Formate dehydrogenase (FDH) is a useful biocatalyst for CO2 reduction to formic acid in a photoredox system consisting of a photosensitizer and an electron carrier. The electron carrier, single-electron reduced 2,2′-bipyridinium salts (2,2′-BP2+s) act as the co-enzyme for FDH in the reaction of CO2 to formic acid. An advantage of 2,2′-BP2+s is the easy change of structural geometry and the various single-electron reduction potentials. For further improvement of CO2 reduction catalytic activity of FDH, various 2,2′-BP2+s were synthesized as effective artificial co-enzymes for FDH. The effect of the structural geometry and the single-electron reduction potential in the single-electron reduced form of 2,2′-BP2+s on the CO2 reduction catalytic activity of FDH was studied by enzymatic kinetic analysis in detail for the first time.
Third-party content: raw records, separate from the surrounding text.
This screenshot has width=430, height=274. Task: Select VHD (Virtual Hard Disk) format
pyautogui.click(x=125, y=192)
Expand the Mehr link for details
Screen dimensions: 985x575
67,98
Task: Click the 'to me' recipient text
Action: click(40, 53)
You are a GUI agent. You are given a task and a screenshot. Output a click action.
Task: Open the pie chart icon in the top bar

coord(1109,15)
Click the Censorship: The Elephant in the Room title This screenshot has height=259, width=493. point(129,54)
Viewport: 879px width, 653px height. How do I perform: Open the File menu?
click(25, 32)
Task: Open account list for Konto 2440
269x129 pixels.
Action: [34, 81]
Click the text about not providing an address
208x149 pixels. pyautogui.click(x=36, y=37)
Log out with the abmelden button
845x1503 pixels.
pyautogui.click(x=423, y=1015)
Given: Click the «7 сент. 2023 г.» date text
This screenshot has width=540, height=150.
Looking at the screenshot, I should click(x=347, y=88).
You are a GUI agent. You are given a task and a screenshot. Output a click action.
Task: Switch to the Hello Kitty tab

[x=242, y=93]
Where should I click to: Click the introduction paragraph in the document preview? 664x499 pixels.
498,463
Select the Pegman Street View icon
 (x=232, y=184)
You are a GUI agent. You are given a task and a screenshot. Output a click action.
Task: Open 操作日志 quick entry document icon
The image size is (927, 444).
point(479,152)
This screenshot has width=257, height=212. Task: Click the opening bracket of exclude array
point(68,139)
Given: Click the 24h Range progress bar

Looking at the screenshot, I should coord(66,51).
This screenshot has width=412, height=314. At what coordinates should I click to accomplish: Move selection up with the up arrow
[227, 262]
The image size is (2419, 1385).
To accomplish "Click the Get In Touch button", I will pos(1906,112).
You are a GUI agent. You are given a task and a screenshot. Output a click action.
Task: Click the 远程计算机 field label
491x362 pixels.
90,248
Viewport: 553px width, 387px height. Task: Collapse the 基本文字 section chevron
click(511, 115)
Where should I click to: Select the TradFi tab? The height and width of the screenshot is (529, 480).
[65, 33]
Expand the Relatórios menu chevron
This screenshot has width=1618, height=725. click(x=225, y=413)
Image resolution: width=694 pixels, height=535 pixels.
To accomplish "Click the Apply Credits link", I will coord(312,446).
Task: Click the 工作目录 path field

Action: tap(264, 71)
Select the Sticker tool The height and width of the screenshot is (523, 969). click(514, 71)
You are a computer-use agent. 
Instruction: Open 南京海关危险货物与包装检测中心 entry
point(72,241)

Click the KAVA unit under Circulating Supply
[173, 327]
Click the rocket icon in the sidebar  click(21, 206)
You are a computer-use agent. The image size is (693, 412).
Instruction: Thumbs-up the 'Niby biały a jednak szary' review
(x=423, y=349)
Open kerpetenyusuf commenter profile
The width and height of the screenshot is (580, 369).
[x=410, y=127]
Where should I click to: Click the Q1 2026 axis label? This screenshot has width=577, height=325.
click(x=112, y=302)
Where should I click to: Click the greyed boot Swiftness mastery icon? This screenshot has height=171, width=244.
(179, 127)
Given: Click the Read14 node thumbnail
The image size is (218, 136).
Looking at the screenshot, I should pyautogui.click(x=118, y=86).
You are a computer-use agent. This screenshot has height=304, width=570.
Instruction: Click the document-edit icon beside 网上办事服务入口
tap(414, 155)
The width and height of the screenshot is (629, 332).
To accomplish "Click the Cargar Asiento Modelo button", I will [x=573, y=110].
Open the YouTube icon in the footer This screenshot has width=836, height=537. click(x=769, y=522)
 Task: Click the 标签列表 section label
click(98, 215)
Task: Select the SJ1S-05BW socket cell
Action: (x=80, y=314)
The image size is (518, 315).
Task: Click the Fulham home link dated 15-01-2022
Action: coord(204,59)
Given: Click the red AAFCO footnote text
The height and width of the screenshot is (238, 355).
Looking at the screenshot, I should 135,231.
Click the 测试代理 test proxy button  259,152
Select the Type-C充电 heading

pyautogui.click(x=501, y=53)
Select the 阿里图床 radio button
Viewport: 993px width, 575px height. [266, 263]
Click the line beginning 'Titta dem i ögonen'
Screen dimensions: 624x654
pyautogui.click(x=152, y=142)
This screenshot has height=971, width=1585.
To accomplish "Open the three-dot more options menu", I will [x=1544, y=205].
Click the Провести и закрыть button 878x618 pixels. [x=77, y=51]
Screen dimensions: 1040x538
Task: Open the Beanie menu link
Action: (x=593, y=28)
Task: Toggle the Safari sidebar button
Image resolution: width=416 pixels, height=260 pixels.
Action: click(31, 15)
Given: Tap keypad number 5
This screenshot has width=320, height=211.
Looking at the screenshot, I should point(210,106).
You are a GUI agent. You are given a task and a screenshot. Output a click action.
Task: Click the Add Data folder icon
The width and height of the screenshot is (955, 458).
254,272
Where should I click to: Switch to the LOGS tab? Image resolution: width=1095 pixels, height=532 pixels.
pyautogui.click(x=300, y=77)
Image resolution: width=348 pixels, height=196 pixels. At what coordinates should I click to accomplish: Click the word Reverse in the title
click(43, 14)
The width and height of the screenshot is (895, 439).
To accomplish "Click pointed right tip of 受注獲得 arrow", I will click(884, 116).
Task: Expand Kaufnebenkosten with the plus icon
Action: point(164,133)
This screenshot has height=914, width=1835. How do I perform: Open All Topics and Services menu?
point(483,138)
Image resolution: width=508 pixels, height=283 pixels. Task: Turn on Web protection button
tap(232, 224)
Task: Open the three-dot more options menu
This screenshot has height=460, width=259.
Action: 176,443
Especially, the catalytic efficiency, kcat/Km value of the single-electron reduced 1,1′-ethylene-2,2′-bipyridinium salt was c.a. 126 times larger than that of native co-enzyme, NADH. These results showed that catalytic activity of FDH can be manipulated with complete control by using 2,2′-BP2+ without changing the structure of FDH and has opened a new avenue for the approach of NAD+/NADH redox free system with FDH using an inexpensive small electron carrier molecule. Catalytic activity of formate dehydrogenase is complete controlled by using 2,2′-bipyridinium salts based artificial co-enzyme without changing structure of biocatalyst.